What Is AOD-9604 and Why Is Pediatric Use a Concern?

AOD-9604 is a synthetic peptide derived from amino acids 176 to 191 of human growth hormone. It was designed to retain the lipolytic activity of the parent molecule without triggering GH-receptor-mediated IGF-1 secretion. That receptor selectivity was first characterized in animal models by Heffernan et al. In 2001, who demonstrated that the fragment stimulated fat breakdown through beta-3 adrenergic pathways rather than through classic somatotropic signaling 1.

Children under 12 present a categorically different risk profile from adults. The prepubertal skeleton has open growth plates. The hypothalamic-pituitary-GH axis is in active developmental flux. Adipose tissue distribution differs substantially from adult patterns, and the consequences of even modest hormonal perturbation during this window can extend decades into adulthood.

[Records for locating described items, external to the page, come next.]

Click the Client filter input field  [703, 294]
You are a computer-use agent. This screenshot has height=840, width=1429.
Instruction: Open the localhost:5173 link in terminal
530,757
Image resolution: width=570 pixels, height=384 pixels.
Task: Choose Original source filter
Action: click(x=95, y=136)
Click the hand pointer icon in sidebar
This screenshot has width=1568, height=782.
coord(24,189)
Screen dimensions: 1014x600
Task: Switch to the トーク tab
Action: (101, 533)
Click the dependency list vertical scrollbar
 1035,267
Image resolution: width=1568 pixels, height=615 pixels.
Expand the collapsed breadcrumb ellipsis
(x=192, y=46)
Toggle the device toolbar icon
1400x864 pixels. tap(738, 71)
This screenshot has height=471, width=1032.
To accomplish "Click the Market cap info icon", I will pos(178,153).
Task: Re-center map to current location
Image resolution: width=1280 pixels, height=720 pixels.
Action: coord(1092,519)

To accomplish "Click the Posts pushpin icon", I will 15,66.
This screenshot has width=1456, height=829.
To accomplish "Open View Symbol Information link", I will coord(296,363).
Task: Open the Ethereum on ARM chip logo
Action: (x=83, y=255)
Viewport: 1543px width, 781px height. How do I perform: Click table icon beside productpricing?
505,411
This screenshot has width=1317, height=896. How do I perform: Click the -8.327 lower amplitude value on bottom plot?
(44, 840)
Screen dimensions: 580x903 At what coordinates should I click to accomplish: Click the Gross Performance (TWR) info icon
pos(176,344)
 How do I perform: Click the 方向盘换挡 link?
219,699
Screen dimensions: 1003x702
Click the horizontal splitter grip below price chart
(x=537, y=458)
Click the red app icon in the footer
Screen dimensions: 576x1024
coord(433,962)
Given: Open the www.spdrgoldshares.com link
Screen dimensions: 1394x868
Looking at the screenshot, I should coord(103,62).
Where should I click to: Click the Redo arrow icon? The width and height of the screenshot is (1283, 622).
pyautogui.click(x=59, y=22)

Why Clinicians Are Seeing Pediatric Requests

Parental interest in AOD-9604 for children typically centers on weight management in pediatric obesity, a condition affecting roughly 19.7% of U.S. Children aged 2 to 19 years according to CDC NHANES data 2. That prevalence creates demand for novel agents, but demand does not equal evidence. No phase II or phase III trial of AOD-9604 has been conducted in any pediatric population.

FDA Regulatory Framework for Pediatric Peptides

The FDA has not approved AOD-9604 for any indication in any age group. The agency's 2023 guidance on bulk drug substances for compounding lists AOD-9604 on the Category 2 list, meaning it lacks adequate clinical evidence of safety and efficacy 3. Prescribing it to a child under 12 places the clinician entirely outside any regulatory safety net. The Pediatric Research Equity Act (PREA) requires sponsors seeking adult approval to study drugs in pediatric populations, but because AOD-9604 never reached adult approval, PREA pediatric data requirements were never triggered 4.

Growth and Skeletal Monitoring Protocols

Growth velocity is the single most important continuous biomarker to track in any child receiving an experimental peptide. Children under 12 grow at an average of 5 to 6 cm per year during mid-childhood, with acceleration expected near puberty onset 5. Any deviation from the established growth curve warrants immediate peptide discontinuation and endocrinology referral.

Anthropometric Measurements

At every monitoring visit, clinicians must record:

  • Standing height measured with a calibrated stadiometer (not a wall tape)
  • Weight and BMI-for-age percentile using CDC 2000 growth charts 6
  • Mid-upper arm circumference and waist circumference as secondary adiposity markers
  • Tanner stage assessment, because pubertal onset shifts the hormonal context entirely

Height velocity should be plotted on a height-velocity chart at every 6-month interval. A decline of more than 25% from the child's pre-treatment velocity is a red-flag threshold requiring endocrine workup.

Bone Age Radiography

A left-hand and wrist X-ray for bone age (Greulich-Pyle method) should be obtained at baseline and repeated every 12 months 7. Bone age advancement beyond 2 standard deviations of chronological age suggests androgen or growth factor excess and is grounds for stopping AOD-9604 immediately.

The rationale is straightforward. AOD-9604 does not activate the GH receptor in animal models 1, but children have a more permeable hormonal environment. Off-target effects that are clinically silent in adults could accelerate epiphyseal fusion in a 9-year-old, permanently limiting adult stature.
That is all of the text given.